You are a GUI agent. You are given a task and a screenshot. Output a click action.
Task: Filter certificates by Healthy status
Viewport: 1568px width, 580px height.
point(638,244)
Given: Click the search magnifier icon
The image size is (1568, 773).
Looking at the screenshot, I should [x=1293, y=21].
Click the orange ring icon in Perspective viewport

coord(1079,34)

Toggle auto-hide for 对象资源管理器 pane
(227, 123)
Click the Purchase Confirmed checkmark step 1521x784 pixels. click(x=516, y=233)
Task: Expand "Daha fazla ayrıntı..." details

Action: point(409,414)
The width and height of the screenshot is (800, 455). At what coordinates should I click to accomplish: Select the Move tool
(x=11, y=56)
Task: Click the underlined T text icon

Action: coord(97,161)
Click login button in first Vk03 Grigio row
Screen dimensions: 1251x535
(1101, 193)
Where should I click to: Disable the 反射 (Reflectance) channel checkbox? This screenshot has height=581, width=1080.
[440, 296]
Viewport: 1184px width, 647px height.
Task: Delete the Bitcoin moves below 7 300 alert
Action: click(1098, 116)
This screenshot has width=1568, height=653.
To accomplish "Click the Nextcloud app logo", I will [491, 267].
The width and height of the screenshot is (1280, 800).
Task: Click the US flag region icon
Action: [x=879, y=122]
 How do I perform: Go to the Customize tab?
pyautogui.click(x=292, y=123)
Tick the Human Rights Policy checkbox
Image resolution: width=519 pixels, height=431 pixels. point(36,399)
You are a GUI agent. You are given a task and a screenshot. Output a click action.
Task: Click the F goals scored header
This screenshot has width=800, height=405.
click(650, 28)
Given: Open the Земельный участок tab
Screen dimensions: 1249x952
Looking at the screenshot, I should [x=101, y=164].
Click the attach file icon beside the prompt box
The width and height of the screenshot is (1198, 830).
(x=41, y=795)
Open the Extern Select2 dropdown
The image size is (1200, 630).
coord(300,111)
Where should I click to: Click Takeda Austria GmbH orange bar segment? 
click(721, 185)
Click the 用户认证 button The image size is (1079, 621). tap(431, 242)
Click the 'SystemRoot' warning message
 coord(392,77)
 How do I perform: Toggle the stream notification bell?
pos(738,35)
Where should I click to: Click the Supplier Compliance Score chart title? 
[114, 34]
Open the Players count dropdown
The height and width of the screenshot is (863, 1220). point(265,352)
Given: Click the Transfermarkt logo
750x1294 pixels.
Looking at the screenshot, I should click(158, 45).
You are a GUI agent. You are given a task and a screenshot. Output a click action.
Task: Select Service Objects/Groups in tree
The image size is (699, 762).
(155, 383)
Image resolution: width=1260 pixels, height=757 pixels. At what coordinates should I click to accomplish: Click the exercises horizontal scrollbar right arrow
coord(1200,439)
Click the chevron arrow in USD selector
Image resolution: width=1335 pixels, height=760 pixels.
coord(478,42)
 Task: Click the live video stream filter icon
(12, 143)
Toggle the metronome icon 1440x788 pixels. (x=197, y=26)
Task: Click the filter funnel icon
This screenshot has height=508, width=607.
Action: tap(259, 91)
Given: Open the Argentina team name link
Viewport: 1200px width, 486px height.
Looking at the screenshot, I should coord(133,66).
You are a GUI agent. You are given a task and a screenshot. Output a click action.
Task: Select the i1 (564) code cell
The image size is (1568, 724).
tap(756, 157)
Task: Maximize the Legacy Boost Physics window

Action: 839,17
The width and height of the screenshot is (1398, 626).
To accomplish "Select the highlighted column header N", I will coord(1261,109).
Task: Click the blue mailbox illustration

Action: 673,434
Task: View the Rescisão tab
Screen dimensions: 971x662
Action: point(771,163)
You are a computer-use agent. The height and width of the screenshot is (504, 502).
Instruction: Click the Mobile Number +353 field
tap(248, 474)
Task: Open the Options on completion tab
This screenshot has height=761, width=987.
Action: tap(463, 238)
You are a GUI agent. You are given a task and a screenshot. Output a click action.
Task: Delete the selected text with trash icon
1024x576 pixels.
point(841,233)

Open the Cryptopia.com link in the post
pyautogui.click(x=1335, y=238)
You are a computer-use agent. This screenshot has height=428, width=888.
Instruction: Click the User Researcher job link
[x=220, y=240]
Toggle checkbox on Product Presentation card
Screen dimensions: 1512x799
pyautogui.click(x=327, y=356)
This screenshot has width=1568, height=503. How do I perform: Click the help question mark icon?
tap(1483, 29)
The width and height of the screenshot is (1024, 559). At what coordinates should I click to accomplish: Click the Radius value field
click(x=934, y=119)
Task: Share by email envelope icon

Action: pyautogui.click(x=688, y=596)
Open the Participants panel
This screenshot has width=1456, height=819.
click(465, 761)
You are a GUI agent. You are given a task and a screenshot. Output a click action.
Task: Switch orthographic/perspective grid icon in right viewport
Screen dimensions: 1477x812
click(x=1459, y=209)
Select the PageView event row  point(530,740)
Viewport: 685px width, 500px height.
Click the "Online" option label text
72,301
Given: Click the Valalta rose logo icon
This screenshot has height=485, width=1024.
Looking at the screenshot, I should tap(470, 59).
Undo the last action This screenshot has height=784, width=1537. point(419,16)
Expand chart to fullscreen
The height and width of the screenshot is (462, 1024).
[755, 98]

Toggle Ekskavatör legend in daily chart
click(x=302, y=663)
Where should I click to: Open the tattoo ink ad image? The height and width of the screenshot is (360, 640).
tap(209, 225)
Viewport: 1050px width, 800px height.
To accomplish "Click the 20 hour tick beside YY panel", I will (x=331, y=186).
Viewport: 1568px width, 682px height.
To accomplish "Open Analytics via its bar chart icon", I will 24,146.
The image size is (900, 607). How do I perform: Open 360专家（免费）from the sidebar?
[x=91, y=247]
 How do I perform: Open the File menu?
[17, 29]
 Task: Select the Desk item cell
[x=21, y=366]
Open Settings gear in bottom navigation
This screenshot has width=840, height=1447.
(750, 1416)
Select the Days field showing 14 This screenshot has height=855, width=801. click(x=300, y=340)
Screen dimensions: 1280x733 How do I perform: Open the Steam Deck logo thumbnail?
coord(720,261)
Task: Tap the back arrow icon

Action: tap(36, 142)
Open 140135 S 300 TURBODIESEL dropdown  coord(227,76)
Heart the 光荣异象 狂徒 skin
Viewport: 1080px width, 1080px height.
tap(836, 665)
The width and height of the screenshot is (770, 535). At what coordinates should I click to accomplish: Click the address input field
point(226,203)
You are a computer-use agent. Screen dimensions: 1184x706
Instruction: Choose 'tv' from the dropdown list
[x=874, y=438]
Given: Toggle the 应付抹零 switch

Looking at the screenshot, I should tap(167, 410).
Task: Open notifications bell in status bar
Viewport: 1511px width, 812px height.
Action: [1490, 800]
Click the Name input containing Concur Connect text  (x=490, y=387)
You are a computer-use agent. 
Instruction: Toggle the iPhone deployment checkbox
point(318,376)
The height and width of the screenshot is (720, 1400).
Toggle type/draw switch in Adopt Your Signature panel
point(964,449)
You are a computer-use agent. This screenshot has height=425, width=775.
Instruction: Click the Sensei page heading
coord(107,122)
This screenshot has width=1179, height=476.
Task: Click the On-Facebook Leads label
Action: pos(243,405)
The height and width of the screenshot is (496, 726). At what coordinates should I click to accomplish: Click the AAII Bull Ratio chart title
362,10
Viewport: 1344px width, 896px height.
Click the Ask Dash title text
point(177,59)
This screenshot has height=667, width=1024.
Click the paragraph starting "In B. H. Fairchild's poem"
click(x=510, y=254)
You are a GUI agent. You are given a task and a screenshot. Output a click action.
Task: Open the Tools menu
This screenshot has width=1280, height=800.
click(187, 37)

**TASK ITEM:** Output the material in full, matching it word for word.

**COMPLETED EXERCISE:**
You are a GUI agent. You are given a task and a screenshot. Output a click action.
Task: Filter certificates by Healthy status
Viewport: 1568px width, 580px height.
point(638,244)
Given: Click the search magnifier icon
The image size is (1568, 773).
Looking at the screenshot, I should [x=1293, y=21].
Click the orange ring icon in Perspective viewport

coord(1079,34)

Toggle auto-hide for 对象资源管理器 pane
(227, 123)
Click the Purchase Confirmed checkmark step 1521x784 pixels. click(x=516, y=233)
Task: Expand "Daha fazla ayrıntı..." details

Action: point(409,414)
The width and height of the screenshot is (800, 455). At what coordinates should I click to accomplish: Select the Move tool
(x=11, y=56)
Task: Click the underlined T text icon

Action: coord(97,161)
Click login button in first Vk03 Grigio row
Screen dimensions: 1251x535
(1101, 193)
Where should I click to: Disable the 反射 (Reflectance) channel checkbox? This screenshot has height=581, width=1080.
[440, 296]
Viewport: 1184px width, 647px height.
Task: Delete the Bitcoin moves below 7 300 alert
Action: click(1098, 116)
This screenshot has width=1568, height=653.
To accomplish "Click the Nextcloud app logo", I will [491, 267].
The width and height of the screenshot is (1280, 800).
Task: Click the US flag region icon
Action: [x=879, y=122]
 How do I perform: Go to the Customize tab?
pyautogui.click(x=292, y=123)
Tick the Human Rights Policy checkbox
Image resolution: width=519 pixels, height=431 pixels. point(36,399)
You are a GUI agent. You are given a task and a screenshot. Output a click action.
Task: Click the F goals scored header
This screenshot has width=800, height=405.
click(650, 28)
Given: Open the Земельный участок tab
Screen dimensions: 1249x952
Looking at the screenshot, I should [x=101, y=164].
Click the attach file icon beside the prompt box
The width and height of the screenshot is (1198, 830).
(x=41, y=795)
Open the Extern Select2 dropdown
The image size is (1200, 630).
coord(300,111)
Where should I click to: Click Takeda Austria GmbH orange bar segment? 
click(721, 185)
Click the 用户认证 button The image size is (1079, 621). tap(431, 242)
Click the 'SystemRoot' warning message
 coord(392,77)
 How do I perform: Toggle the stream notification bell?
pos(738,35)
Where should I click to: Click the Supplier Compliance Score chart title? 
[114, 34]
Open the Players count dropdown
The height and width of the screenshot is (863, 1220). point(265,352)
Given: Click the Transfermarkt logo
750x1294 pixels.
Looking at the screenshot, I should click(158, 45).
You are a GUI agent. You are given a task and a screenshot. Output a click action.
Task: Select Service Objects/Groups in tree
The image size is (699, 762).
(155, 383)
Image resolution: width=1260 pixels, height=757 pixels. At what coordinates should I click to accomplish: Click the exercises horizontal scrollbar right arrow
coord(1200,439)
Click the chevron arrow in USD selector
Image resolution: width=1335 pixels, height=760 pixels.
coord(478,42)
 Task: Click the live video stream filter icon
(12, 143)
Toggle the metronome icon 1440x788 pixels. (x=197, y=26)
Task: Click the filter funnel icon
This screenshot has height=508, width=607.
Action: tap(259, 91)
Given: Open the Argentina team name link
Viewport: 1200px width, 486px height.
Looking at the screenshot, I should coord(133,66).
You are a GUI agent. You are given a task and a screenshot. Output a click action.
Task: Select the i1 (564) code cell
The image size is (1568, 724).
tap(756, 157)
Task: Maximize the Legacy Boost Physics window

Action: 839,17
The width and height of the screenshot is (1398, 626).
To accomplish "Select the highlighted column header N", I will coord(1261,109).
Task: Click the blue mailbox illustration

Action: 673,434
Task: View the Rescisão tab
Screen dimensions: 971x662
Action: point(771,163)
You are a computer-use agent. The height and width of the screenshot is (504, 502).
Instruction: Click the Mobile Number +353 field
tap(248, 474)
Task: Open the Options on completion tab
This screenshot has height=761, width=987.
Action: tap(463, 238)
You are a GUI agent. You are given a task and a screenshot. Output a click action.
Task: Delete the selected text with trash icon
1024x576 pixels.
point(841,233)

Open the Cryptopia.com link in the post
pyautogui.click(x=1335, y=238)
You are a computer-use agent. This screenshot has height=428, width=888.
Instruction: Click the User Researcher job link
[x=220, y=240]
Toggle checkbox on Product Presentation card
Screen dimensions: 1512x799
pyautogui.click(x=327, y=356)
This screenshot has width=1568, height=503. How do I perform: Click the help question mark icon?
tap(1483, 29)
The width and height of the screenshot is (1024, 559). At what coordinates should I click to accomplish: Click the Radius value field
click(x=934, y=119)
Task: Share by email envelope icon

Action: pyautogui.click(x=688, y=596)
Open the Participants panel
This screenshot has width=1456, height=819.
click(465, 761)
You are a GUI agent. You are given a task and a screenshot. Output a click action.
Task: Switch orthographic/perspective grid icon in right viewport
Screen dimensions: 1477x812
click(x=1459, y=209)
Select the PageView event row  point(530,740)
Viewport: 685px width, 500px height.
Click the "Online" option label text
72,301
Given: Click the Valalta rose logo icon
This screenshot has height=485, width=1024.
Looking at the screenshot, I should tap(470, 59).
Undo the last action This screenshot has height=784, width=1537. point(419,16)
Expand chart to fullscreen
The height and width of the screenshot is (462, 1024).
[755, 98]

Toggle Ekskavatör legend in daily chart
click(x=302, y=663)
Where should I click to: Open the tattoo ink ad image? The height and width of the screenshot is (360, 640).
tap(209, 225)
Viewport: 1050px width, 800px height.
To accomplish "Click the 20 hour tick beside YY panel", I will (x=331, y=186).
Viewport: 1568px width, 682px height.
To accomplish "Open Analytics via its bar chart icon", I will 24,146.
The image size is (900, 607). How do I perform: Open 360专家（免费）from the sidebar?
[x=91, y=247]
 How do I perform: Open the File menu?
[17, 29]
 Task: Select the Desk item cell
[x=21, y=366]
Open Settings gear in bottom navigation
This screenshot has width=840, height=1447.
(750, 1416)
Select the Days field showing 14 This screenshot has height=855, width=801. click(x=300, y=340)
Screen dimensions: 1280x733 How do I perform: Open the Steam Deck logo thumbnail?
coord(720,261)
Task: Tap the back arrow icon

Action: tap(36, 142)
Open 140135 S 300 TURBODIESEL dropdown  coord(227,76)
Heart the 光荣异象 狂徒 skin
Viewport: 1080px width, 1080px height.
tap(836, 665)
The width and height of the screenshot is (770, 535). At what coordinates should I click to accomplish: Click the address input field
point(226,203)
You are a computer-use agent. Screen dimensions: 1184x706
Instruction: Choose 'tv' from the dropdown list
[x=874, y=438]
Given: Toggle the 应付抹零 switch

Looking at the screenshot, I should tap(167, 410).
Task: Open notifications bell in status bar
Viewport: 1511px width, 812px height.
Action: [1490, 800]
Click the Name input containing Concur Connect text  (x=490, y=387)
You are a computer-use agent. 
Instruction: Toggle the iPhone deployment checkbox
point(318,376)
The height and width of the screenshot is (720, 1400).
Toggle type/draw switch in Adopt Your Signature panel
point(964,449)
You are a computer-use agent. This screenshot has height=425, width=775.
Instruction: Click the Sensei page heading
coord(107,122)
This screenshot has width=1179, height=476.
Task: Click the On-Facebook Leads label
Action: pos(243,405)
The height and width of the screenshot is (496, 726). At what coordinates should I click to accomplish: Click the AAII Bull Ratio chart title
362,10
Viewport: 1344px width, 896px height.
Click the Ask Dash title text
point(177,59)
This screenshot has height=667, width=1024.
Click the paragraph starting "In B. H. Fairchild's poem"
click(x=510, y=254)
You are a GUI agent. You are given a task and a screenshot. Output a click action.
Task: Open the Tools menu
This screenshot has width=1280, height=800.
click(187, 37)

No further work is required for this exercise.